The Antitrust Week In Review
Here are some of the developments in antitrust news this past week that we found interesting and are following.
EU renews order for Illumina to keep Grail as separate entity. EU antitrust regulators on Friday renewed interim measures ordering U.S. life sciences company Illumina to keep Grail as a separate entity pending an order to unwind the takeover completed before the deal had been approved. The interim order, which was due to expire at the end of the month, was issued by the competition enforcer last year after Illumina jumped the gun and acquired Grail before securing the EU green light. The EU subsequently vetoed the deal on Sept. 6.
Whistleblowers dodged $10 bln in EU cartel fines in past 16 years. Companies that alerted European authorities to cartels in the last 16 years dodged 10 billion euros ($9.97 billion) in potential fines, EU antitrust regulators said as they announced efforts to encourage more whistleblowing. Launched in 1996 and revised several times since then, the European Commission’s leniency program offers the first company that reports wrongdoing total immunity from fines while those that subsequently come forward with evidence can get discounts up to 50%.

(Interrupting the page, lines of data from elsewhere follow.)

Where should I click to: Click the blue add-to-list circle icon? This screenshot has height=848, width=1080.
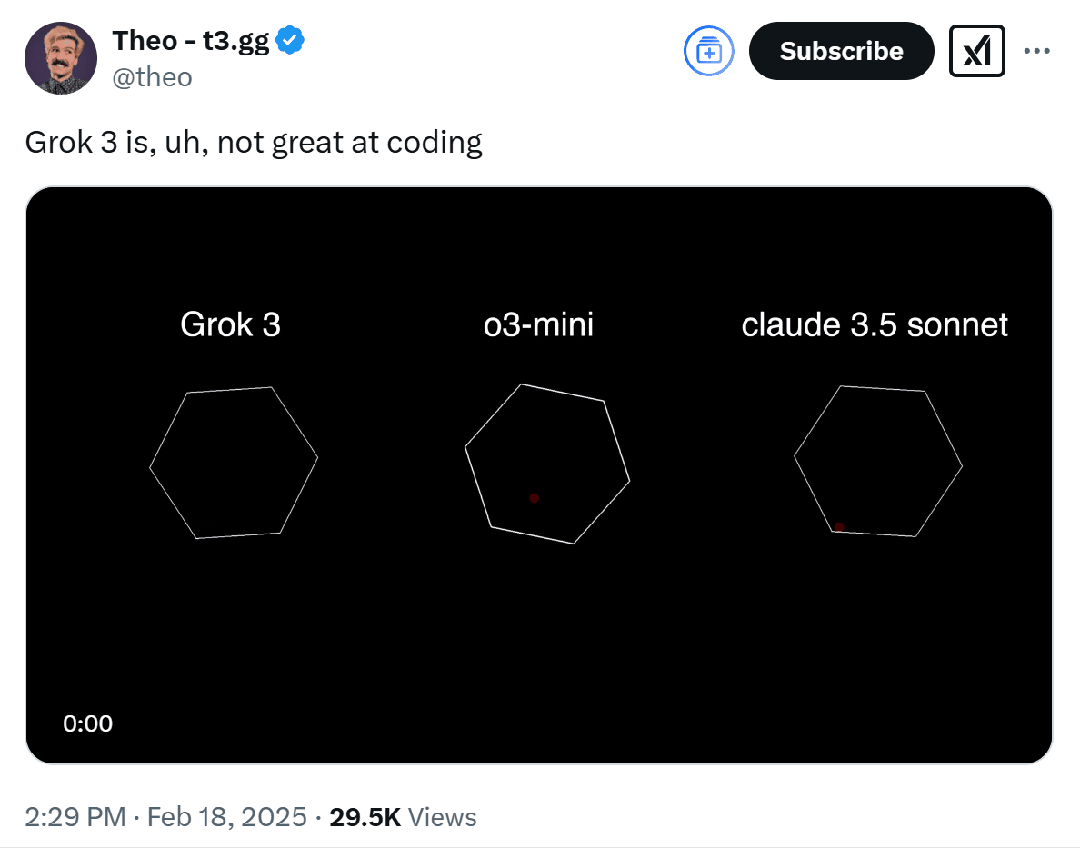click(x=709, y=51)
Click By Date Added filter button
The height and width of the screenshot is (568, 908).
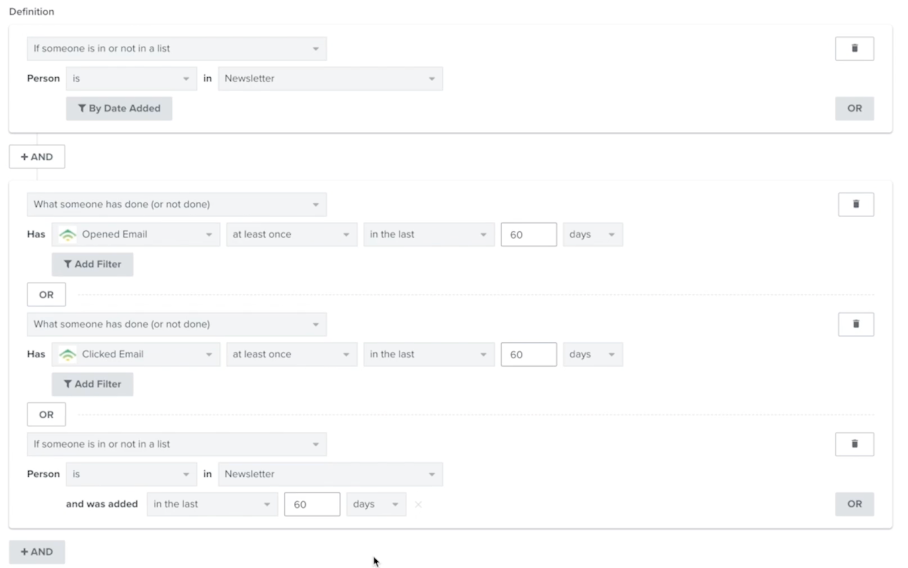coord(119,108)
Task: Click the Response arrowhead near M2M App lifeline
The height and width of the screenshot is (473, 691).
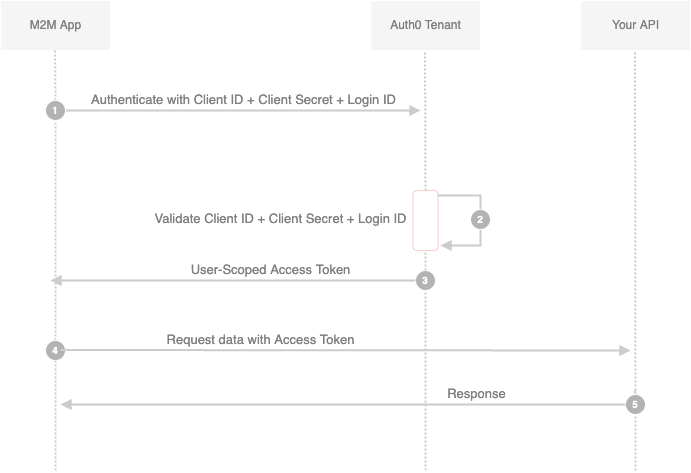Action: pyautogui.click(x=65, y=405)
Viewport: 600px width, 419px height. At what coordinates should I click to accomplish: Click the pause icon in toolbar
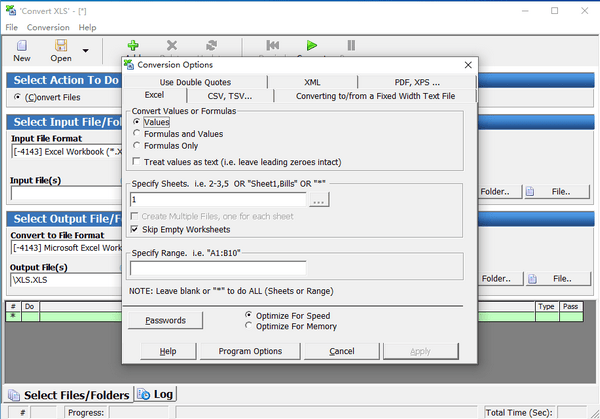[x=350, y=46]
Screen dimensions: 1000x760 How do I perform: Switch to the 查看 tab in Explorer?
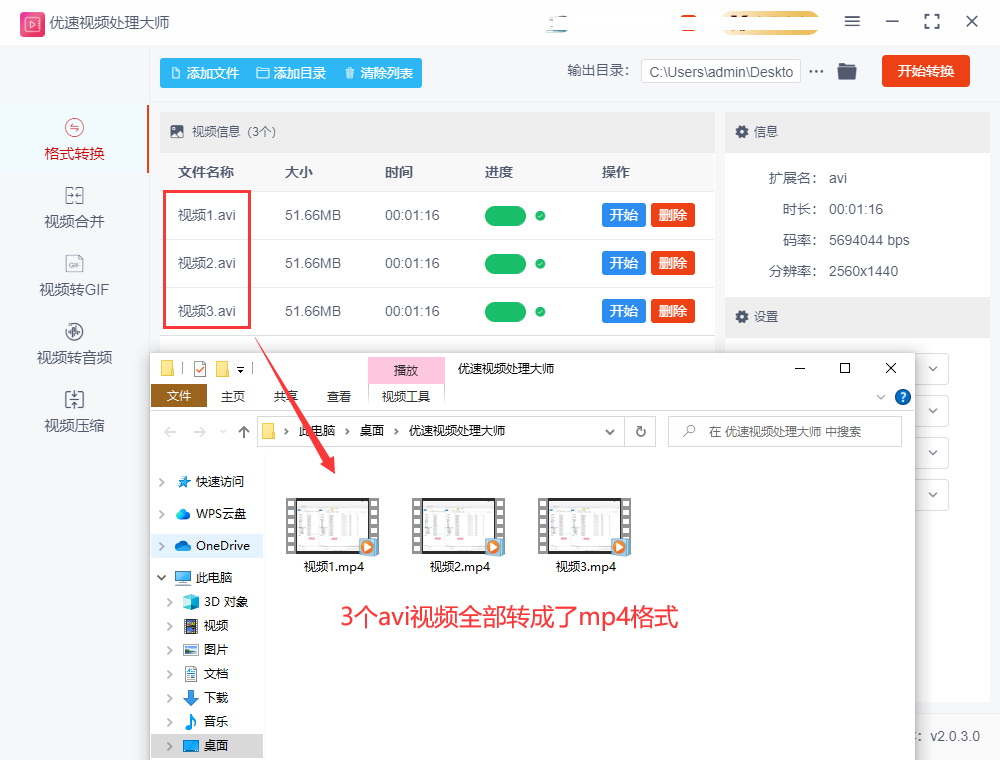[339, 396]
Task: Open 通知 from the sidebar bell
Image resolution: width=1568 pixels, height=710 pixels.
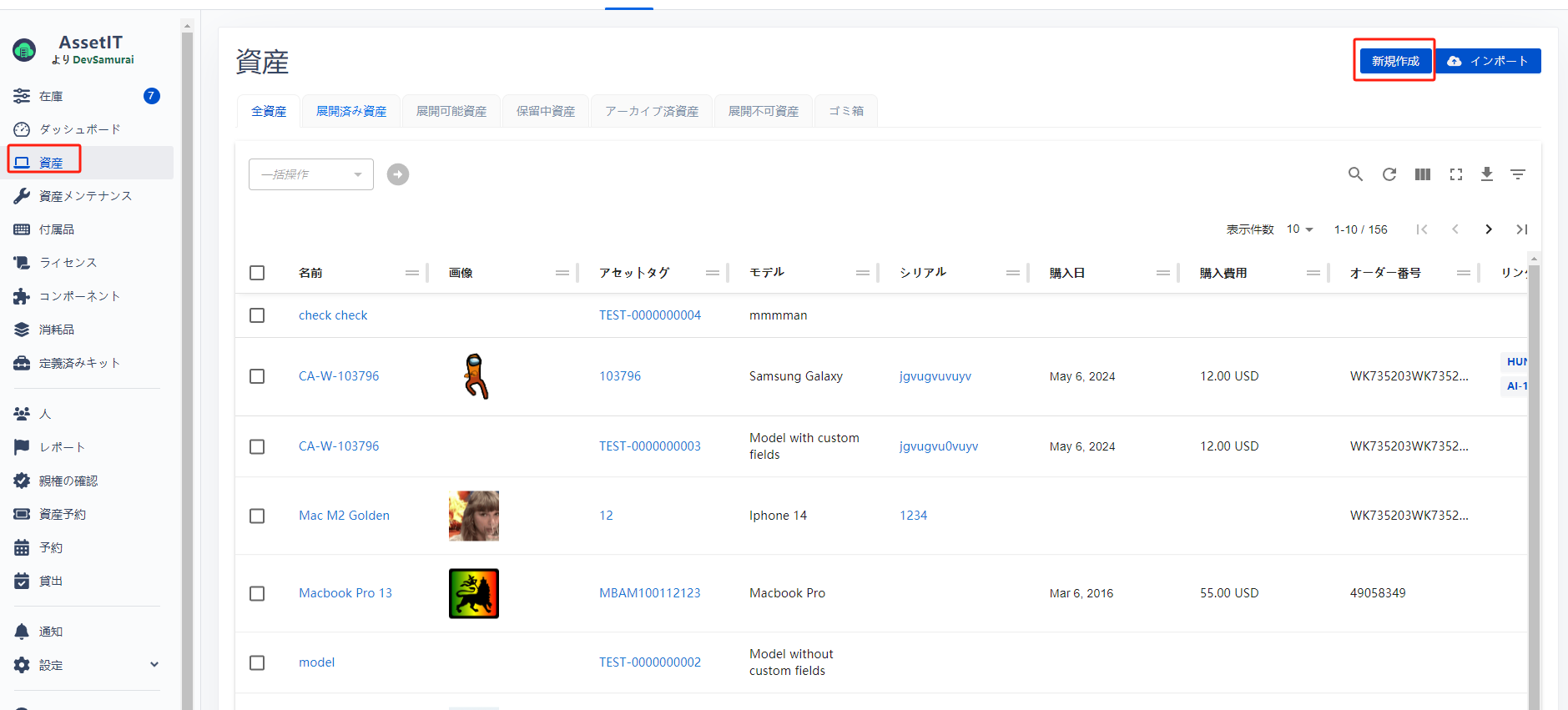Action: point(50,632)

Spain antitrust watchdog fines Merck 39 mln euros in contraceptives case. Spain’s competition watchdog has slapped a 39 million-euro ($38.45 million) fine on U.S.-based Merck & Co Inc for anti-competitive behaviour in a case brought by Spanish rival Insud Pharma over a contraception device. The CNMC antitrust agency said in a statement Merck’s local unit, which had a monopoly on vaginal contraceptive rings in Spain between 2002 and 2018 with its Nuvaring device, prevented Insud Pharma in 2017 from marketing its own device through deceptive practices.